Task to carry out → Turn the lines of these records into a JSON list of strings with one string per line, skipping blank lines. Leave the pictures out.

# Data to process start

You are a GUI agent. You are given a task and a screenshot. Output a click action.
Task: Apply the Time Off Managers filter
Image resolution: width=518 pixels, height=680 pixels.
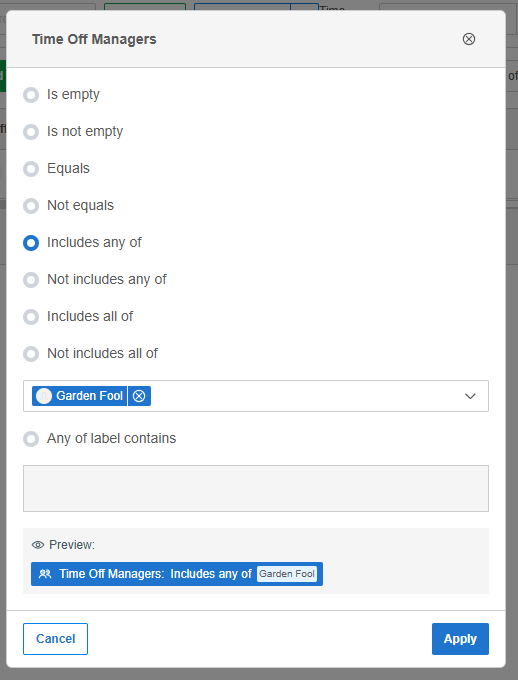460,639
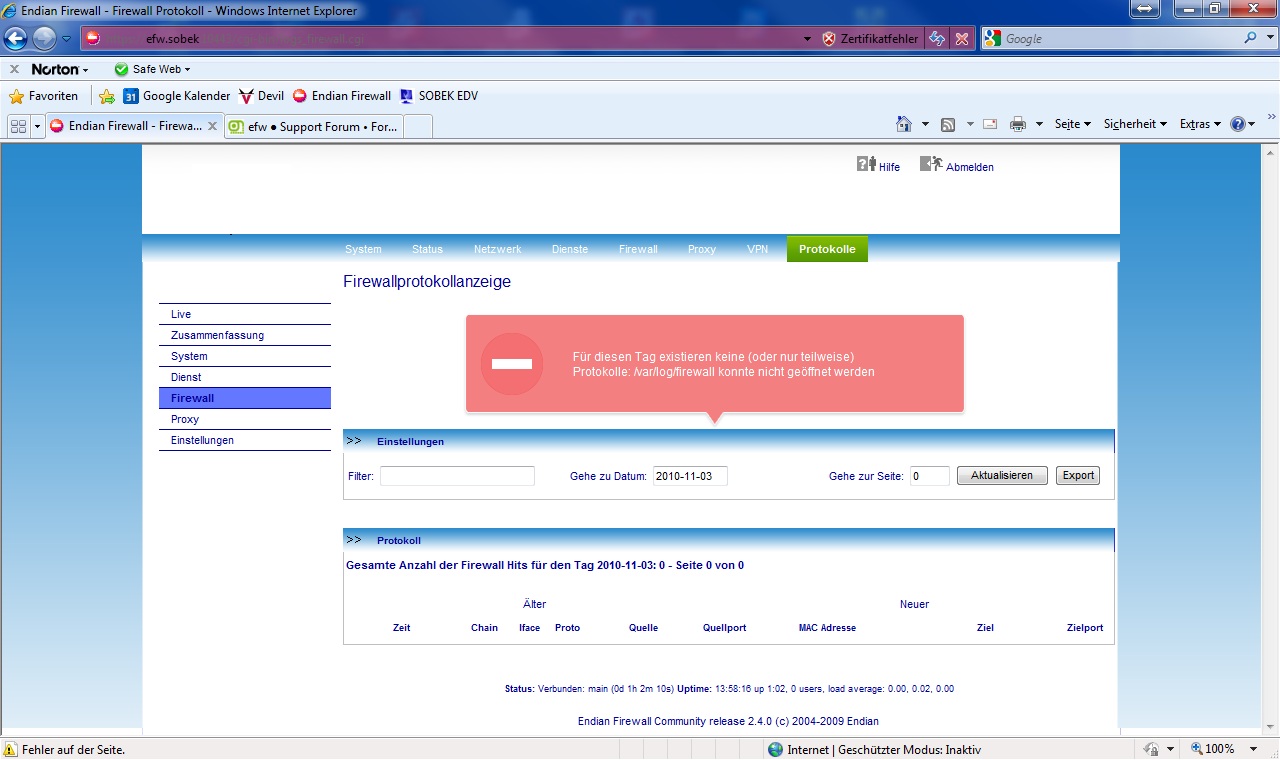
Task: Click the Quick Tabs grid icon
Action: point(18,127)
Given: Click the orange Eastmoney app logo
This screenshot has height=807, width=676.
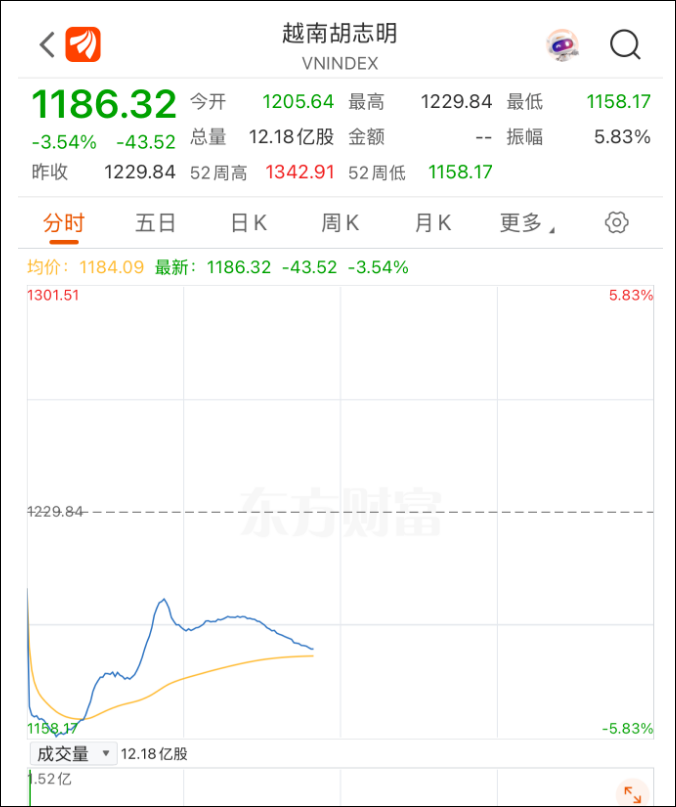Looking at the screenshot, I should [84, 44].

# Data to process end

Response to this task →
[
  "You are a GUI agent. You are given a task and a screenshot. Output a click action.",
  "Task: Apply the Time Off Managers filter",
  "Image resolution: width=518 pixels, height=680 pixels.",
  "460,639",
  "Task: Click the Quick Tabs grid icon",
  "Action: point(18,127)",
  "Given: Click the orange Eastmoney app logo",
  "This screenshot has height=807, width=676.",
  "Looking at the screenshot, I should [84, 44]."
]